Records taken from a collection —
========

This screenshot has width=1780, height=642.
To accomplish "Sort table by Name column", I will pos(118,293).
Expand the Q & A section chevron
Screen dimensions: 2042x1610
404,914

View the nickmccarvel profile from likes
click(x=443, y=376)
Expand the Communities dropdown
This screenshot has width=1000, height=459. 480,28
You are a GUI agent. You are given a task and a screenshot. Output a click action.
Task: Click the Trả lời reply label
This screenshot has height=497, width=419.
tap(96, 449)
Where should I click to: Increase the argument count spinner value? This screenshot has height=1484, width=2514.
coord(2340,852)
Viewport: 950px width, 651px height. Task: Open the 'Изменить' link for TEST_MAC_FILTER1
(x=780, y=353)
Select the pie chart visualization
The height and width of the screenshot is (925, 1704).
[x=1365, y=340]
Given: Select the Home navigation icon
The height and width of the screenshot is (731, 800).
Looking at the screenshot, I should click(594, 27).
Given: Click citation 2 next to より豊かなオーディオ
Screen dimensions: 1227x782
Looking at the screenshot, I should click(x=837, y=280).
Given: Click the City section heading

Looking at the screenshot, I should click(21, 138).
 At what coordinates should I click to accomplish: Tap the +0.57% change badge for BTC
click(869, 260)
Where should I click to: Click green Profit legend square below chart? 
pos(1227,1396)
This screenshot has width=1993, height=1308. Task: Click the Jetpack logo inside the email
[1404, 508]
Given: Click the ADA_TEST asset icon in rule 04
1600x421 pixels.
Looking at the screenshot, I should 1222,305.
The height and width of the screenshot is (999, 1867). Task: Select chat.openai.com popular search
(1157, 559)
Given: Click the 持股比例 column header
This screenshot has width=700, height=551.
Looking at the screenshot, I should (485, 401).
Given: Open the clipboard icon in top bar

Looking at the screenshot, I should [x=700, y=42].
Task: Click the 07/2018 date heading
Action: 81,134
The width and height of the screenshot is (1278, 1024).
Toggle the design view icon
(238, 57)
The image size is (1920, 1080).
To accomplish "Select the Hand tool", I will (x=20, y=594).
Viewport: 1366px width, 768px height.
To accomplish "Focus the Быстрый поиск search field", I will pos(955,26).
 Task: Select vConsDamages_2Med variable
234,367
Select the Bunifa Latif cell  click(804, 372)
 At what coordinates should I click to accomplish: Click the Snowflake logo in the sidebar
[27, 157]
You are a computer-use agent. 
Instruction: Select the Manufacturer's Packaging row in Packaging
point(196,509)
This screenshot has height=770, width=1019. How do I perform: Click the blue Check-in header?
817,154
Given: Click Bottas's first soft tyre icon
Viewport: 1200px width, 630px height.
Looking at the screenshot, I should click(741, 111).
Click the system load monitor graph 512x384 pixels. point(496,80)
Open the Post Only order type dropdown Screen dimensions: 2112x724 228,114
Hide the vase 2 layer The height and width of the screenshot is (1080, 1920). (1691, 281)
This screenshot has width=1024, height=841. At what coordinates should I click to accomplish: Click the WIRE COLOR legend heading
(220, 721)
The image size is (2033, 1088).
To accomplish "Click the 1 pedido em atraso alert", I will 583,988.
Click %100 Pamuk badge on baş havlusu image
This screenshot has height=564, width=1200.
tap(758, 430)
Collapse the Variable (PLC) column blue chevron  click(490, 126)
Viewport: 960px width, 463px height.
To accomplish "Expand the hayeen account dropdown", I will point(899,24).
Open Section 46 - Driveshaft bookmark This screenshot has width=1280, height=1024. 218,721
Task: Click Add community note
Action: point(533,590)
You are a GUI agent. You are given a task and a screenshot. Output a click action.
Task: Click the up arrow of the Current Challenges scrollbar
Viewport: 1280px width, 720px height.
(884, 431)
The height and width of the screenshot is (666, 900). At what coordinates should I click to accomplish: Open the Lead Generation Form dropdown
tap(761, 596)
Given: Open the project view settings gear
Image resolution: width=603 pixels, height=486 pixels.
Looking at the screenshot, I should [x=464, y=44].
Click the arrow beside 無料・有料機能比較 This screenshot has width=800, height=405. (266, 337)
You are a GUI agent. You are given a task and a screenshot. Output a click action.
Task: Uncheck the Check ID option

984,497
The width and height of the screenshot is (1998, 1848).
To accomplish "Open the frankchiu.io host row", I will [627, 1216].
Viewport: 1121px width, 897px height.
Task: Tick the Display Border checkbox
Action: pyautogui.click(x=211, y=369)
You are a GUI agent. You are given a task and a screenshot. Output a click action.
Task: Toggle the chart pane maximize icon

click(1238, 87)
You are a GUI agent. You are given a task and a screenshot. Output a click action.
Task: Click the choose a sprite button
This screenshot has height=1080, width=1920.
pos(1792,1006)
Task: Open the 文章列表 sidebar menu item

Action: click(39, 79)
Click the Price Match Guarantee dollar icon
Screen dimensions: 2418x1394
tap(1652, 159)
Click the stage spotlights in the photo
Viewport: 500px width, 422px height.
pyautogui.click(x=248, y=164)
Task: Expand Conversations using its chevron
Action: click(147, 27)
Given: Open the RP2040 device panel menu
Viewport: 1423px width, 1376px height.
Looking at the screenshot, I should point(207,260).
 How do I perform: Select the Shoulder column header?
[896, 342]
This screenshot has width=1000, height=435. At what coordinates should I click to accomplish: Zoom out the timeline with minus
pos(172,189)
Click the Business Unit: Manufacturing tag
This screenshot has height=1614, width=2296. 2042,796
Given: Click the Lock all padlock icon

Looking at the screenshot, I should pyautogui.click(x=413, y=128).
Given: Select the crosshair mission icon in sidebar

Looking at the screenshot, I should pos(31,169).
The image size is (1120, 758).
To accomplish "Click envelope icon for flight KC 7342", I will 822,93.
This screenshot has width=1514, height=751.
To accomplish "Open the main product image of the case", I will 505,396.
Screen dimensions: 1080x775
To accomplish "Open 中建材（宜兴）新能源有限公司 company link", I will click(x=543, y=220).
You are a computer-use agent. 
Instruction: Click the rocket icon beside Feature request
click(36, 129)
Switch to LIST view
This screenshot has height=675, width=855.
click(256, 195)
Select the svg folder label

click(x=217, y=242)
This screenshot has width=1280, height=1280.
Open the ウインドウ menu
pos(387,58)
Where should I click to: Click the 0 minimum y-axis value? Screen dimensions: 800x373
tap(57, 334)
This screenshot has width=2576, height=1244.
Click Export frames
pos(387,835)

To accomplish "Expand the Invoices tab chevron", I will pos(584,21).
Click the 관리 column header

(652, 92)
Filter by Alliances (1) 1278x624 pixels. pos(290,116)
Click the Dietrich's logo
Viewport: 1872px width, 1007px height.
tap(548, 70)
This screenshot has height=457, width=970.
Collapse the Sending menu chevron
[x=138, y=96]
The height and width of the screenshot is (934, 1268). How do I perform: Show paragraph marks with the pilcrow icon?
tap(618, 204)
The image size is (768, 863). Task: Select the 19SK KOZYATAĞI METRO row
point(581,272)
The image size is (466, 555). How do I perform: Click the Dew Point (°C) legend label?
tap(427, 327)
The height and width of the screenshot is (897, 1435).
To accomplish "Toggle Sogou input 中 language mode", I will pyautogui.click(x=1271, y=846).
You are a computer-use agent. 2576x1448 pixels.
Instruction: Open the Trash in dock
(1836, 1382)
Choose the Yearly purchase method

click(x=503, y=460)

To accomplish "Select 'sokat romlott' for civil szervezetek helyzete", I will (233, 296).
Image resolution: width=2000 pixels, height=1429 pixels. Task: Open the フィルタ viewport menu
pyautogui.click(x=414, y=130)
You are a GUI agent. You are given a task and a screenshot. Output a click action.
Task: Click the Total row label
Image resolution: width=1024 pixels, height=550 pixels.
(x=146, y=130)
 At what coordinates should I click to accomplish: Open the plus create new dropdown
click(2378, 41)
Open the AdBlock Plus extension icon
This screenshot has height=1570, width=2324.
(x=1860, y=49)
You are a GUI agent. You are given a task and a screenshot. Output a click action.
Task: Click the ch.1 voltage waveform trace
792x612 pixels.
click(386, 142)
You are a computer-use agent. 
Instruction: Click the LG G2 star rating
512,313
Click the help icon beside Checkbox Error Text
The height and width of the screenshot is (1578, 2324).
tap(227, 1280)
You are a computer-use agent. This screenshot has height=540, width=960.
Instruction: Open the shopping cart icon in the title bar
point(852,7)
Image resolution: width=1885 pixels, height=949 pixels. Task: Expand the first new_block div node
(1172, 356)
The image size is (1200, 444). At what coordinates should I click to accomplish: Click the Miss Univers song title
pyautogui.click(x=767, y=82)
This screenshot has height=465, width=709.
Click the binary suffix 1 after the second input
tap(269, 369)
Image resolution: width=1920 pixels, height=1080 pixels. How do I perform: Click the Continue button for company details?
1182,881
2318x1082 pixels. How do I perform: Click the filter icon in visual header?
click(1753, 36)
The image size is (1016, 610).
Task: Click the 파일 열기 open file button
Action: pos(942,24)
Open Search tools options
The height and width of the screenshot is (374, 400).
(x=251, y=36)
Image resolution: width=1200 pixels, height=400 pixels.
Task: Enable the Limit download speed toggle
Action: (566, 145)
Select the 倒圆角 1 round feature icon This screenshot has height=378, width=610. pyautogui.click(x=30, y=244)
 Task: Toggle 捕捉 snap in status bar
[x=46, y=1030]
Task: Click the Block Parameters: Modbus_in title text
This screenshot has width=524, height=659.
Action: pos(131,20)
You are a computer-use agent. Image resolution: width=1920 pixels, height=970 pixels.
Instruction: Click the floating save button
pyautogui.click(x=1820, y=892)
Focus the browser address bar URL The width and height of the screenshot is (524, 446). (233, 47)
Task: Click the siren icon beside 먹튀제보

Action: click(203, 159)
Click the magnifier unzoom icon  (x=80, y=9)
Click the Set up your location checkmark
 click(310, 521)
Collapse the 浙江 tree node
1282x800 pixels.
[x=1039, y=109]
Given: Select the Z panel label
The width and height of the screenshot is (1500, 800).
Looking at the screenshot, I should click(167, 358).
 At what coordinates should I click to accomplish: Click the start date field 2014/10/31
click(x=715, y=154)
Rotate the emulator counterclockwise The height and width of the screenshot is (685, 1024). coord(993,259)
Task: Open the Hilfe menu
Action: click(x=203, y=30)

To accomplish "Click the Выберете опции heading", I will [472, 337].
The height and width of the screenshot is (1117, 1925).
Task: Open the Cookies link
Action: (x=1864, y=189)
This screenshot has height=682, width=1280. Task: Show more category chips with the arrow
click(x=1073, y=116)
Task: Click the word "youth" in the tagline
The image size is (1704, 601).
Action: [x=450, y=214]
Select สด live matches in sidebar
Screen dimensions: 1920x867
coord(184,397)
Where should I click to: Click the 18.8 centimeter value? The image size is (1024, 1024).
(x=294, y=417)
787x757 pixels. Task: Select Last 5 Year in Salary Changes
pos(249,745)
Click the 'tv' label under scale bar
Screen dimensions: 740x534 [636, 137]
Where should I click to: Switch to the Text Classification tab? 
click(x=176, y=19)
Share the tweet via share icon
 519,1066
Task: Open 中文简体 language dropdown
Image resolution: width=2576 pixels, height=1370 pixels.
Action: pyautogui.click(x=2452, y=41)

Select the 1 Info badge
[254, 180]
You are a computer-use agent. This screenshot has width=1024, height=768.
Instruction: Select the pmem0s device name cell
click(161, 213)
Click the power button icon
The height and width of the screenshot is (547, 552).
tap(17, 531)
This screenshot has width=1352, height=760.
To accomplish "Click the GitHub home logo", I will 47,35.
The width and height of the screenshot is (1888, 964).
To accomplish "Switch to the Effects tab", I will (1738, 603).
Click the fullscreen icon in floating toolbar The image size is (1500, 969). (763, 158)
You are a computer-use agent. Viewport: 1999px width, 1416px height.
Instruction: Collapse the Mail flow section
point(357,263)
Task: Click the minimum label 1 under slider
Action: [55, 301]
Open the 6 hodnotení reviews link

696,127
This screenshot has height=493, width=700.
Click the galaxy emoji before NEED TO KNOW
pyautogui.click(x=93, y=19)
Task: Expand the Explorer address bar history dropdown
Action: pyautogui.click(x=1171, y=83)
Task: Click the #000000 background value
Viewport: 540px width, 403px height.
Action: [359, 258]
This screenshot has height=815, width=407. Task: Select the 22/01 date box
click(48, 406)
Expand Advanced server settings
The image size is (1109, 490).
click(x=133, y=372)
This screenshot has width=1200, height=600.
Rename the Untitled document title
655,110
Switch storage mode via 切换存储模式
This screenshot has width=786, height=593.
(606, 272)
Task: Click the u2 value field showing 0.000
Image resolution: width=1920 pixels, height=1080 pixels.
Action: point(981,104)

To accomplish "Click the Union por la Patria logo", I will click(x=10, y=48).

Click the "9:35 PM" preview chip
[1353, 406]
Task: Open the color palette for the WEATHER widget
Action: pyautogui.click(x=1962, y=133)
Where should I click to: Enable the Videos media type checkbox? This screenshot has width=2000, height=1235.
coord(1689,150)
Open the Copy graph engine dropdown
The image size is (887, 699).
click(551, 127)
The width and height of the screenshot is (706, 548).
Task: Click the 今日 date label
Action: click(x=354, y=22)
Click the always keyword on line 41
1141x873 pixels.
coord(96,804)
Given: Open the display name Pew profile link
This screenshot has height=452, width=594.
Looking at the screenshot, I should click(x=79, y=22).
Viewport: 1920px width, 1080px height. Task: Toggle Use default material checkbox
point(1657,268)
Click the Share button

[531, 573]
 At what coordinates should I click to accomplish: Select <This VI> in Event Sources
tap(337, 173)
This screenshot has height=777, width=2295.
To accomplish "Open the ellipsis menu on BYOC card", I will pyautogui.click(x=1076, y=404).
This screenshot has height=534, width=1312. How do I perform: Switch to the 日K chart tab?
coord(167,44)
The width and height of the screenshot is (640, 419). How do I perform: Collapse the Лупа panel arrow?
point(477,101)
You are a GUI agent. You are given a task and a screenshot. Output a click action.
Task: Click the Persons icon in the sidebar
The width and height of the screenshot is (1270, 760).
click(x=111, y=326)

========

TO DO — Please duplicate the records above exactly, starting at the line that contains "Given: Click the 持股比例 column header" and ending at the line that contains "Action: point(533,590)", with both of those lines included.

TASK ANSWER —
Given: Click the 持股比例 column header
This screenshot has width=700, height=551.
Looking at the screenshot, I should (485, 401).
Given: Open the clipboard icon in top bar

Looking at the screenshot, I should [x=700, y=42].
Task: Click the 07/2018 date heading
Action: 81,134
The width and height of the screenshot is (1278, 1024).
Toggle the design view icon
(238, 57)
The image size is (1920, 1080).
To accomplish "Select the Hand tool", I will (x=20, y=594).
Viewport: 1366px width, 768px height.
To accomplish "Focus the Быстрый поиск search field", I will pos(955,26).
 Task: Select vConsDamages_2Med variable
234,367
Select the Bunifa Latif cell  click(804, 372)
 At what coordinates should I click to accomplish: Click the Snowflake logo in the sidebar
[27, 157]
You are a computer-use agent. 
Instruction: Select the Manufacturer's Packaging row in Packaging
point(196,509)
This screenshot has height=770, width=1019. How do I perform: Click the blue Check-in header?
817,154
Given: Click Bottas's first soft tyre icon
Viewport: 1200px width, 630px height.
Looking at the screenshot, I should click(741, 111).
Click the system load monitor graph 512x384 pixels. point(496,80)
Open the Post Only order type dropdown Screen dimensions: 2112x724 228,114
Hide the vase 2 layer The height and width of the screenshot is (1080, 1920). (1691, 281)
This screenshot has width=1024, height=841. At what coordinates should I click to accomplish: Click the WIRE COLOR legend heading
(220, 721)
The image size is (2033, 1088).
To accomplish "Click the 1 pedido em atraso alert", I will 583,988.
Click %100 Pamuk badge on baş havlusu image
This screenshot has height=564, width=1200.
tap(758, 430)
Collapse the Variable (PLC) column blue chevron  click(490, 126)
Viewport: 960px width, 463px height.
To accomplish "Expand the hayeen account dropdown", I will point(899,24).
Open Section 46 - Driveshaft bookmark This screenshot has width=1280, height=1024. 218,721
Task: Click Add community note
Action: point(533,590)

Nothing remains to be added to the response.